Data items:
☆ ☆ ☆ ☆ ☆ ☆ ☆
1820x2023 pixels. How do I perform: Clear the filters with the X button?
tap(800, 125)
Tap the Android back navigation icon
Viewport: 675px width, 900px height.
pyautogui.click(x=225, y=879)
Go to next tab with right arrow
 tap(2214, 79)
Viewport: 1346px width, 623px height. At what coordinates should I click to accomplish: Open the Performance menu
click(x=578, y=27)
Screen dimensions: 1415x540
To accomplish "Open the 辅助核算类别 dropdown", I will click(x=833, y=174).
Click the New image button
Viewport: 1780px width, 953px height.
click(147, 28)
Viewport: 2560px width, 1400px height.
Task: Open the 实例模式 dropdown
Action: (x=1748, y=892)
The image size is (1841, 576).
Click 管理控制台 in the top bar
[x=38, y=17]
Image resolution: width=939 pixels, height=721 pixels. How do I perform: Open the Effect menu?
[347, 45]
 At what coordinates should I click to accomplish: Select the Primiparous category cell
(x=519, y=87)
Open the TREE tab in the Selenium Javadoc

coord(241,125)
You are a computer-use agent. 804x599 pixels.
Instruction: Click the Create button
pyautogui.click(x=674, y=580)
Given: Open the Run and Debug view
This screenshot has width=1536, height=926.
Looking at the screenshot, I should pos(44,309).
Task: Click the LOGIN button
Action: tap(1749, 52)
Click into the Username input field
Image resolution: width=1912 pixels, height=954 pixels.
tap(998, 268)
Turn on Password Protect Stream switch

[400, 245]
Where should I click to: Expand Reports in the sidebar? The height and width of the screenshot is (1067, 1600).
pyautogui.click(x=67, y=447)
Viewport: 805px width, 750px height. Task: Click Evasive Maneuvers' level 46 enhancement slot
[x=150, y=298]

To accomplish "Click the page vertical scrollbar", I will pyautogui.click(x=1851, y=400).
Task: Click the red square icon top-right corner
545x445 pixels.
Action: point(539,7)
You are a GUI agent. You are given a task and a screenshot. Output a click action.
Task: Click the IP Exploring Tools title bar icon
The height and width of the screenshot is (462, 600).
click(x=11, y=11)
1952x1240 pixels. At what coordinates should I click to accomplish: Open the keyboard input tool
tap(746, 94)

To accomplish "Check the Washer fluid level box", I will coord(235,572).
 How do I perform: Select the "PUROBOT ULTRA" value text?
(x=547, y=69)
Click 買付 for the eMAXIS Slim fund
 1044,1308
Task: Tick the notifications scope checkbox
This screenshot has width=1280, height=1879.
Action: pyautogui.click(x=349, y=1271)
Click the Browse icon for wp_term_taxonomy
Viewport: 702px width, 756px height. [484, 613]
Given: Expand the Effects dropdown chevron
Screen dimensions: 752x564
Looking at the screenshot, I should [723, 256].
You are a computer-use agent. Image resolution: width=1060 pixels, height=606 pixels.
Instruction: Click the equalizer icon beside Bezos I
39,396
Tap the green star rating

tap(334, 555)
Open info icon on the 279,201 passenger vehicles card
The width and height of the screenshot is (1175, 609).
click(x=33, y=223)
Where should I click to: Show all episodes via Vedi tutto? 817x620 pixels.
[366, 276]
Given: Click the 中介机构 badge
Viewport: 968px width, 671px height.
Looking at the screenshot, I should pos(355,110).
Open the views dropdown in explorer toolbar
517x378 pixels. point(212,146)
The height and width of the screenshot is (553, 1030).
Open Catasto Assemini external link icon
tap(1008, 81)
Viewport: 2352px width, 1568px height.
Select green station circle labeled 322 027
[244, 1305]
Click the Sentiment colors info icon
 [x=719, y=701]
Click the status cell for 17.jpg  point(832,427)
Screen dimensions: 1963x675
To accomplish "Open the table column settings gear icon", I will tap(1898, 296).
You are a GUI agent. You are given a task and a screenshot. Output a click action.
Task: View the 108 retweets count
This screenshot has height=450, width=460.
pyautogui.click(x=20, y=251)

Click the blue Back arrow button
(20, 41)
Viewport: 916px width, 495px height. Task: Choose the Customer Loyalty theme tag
☆ ☆ ☆ ☆ ☆ ☆ ☆
Can you extract every one of the records above and reproduce each line verbatim?

1820x2023 pixels. How do I perform: Clear the filters with the X button?
tap(800, 125)
Tap the Android back navigation icon
Viewport: 675px width, 900px height.
pyautogui.click(x=225, y=879)
Go to next tab with right arrow
 tap(2214, 79)
Viewport: 1346px width, 623px height. At what coordinates should I click to accomplish: Open the Performance menu
click(x=578, y=27)
Screen dimensions: 1415x540
To accomplish "Open the 辅助核算类别 dropdown", I will click(x=833, y=174).
Click the New image button
Viewport: 1780px width, 953px height.
click(147, 28)
Viewport: 2560px width, 1400px height.
Task: Open the 实例模式 dropdown
Action: (x=1748, y=892)
The image size is (1841, 576).
Click 管理控制台 in the top bar
[x=38, y=17]
Image resolution: width=939 pixels, height=721 pixels. How do I perform: Open the Effect menu?
[347, 45]
 At what coordinates should I click to accomplish: Select the Primiparous category cell
(x=519, y=87)
Open the TREE tab in the Selenium Javadoc

coord(241,125)
You are a computer-use agent. 804x599 pixels.
Instruction: Click the Create button
pyautogui.click(x=674, y=580)
Given: Open the Run and Debug view
This screenshot has width=1536, height=926.
Looking at the screenshot, I should pos(44,309).
Task: Click the LOGIN button
Action: tap(1749, 52)
Click into the Username input field
Image resolution: width=1912 pixels, height=954 pixels.
tap(998, 268)
Turn on Password Protect Stream switch

[400, 245]
Where should I click to: Expand Reports in the sidebar? The height and width of the screenshot is (1067, 1600).
pyautogui.click(x=67, y=447)
Viewport: 805px width, 750px height. Task: Click Evasive Maneuvers' level 46 enhancement slot
[x=150, y=298]

To accomplish "Click the page vertical scrollbar", I will pyautogui.click(x=1851, y=400).
Task: Click the red square icon top-right corner
545x445 pixels.
Action: point(539,7)
You are a GUI agent. You are given a task and a screenshot. Output a click action.
Task: Click the IP Exploring Tools title bar icon
The height and width of the screenshot is (462, 600).
click(x=11, y=11)
1952x1240 pixels. At what coordinates should I click to accomplish: Open the keyboard input tool
tap(746, 94)

To accomplish "Check the Washer fluid level box", I will coord(235,572).
 How do I perform: Select the "PUROBOT ULTRA" value text?
(x=547, y=69)
Click 買付 for the eMAXIS Slim fund
 1044,1308
Task: Tick the notifications scope checkbox
This screenshot has width=1280, height=1879.
Action: pyautogui.click(x=349, y=1271)
Click the Browse icon for wp_term_taxonomy
Viewport: 702px width, 756px height. [484, 613]
Given: Expand the Effects dropdown chevron
Screen dimensions: 752x564
Looking at the screenshot, I should [723, 256].
You are a computer-use agent. Image resolution: width=1060 pixels, height=606 pixels.
Instruction: Click the equalizer icon beside Bezos I
39,396
Tap the green star rating

tap(334, 555)
Open info icon on the 279,201 passenger vehicles card
The width and height of the screenshot is (1175, 609).
click(x=33, y=223)
Where should I click to: Show all episodes via Vedi tutto? 817x620 pixels.
[366, 276]
Given: Click the 中介机构 badge
Viewport: 968px width, 671px height.
Looking at the screenshot, I should pos(355,110).
Open the views dropdown in explorer toolbar
517x378 pixels. point(212,146)
The height and width of the screenshot is (553, 1030).
Open Catasto Assemini external link icon
tap(1008, 81)
Viewport: 2352px width, 1568px height.
Select green station circle labeled 322 027
[244, 1305]
Click the Sentiment colors info icon
 [x=719, y=701]
Click the status cell for 17.jpg  point(832,427)
Screen dimensions: 1963x675
To accomplish "Open the table column settings gear icon", I will tap(1898, 296).
You are a GUI agent. You are given a task and a screenshot. Output a click action.
Task: View the 108 retweets count
This screenshot has height=450, width=460.
pyautogui.click(x=20, y=251)

Click the blue Back arrow button
(20, 41)
Viewport: 916px width, 495px height. Task: Choose the Customer Loyalty theme tag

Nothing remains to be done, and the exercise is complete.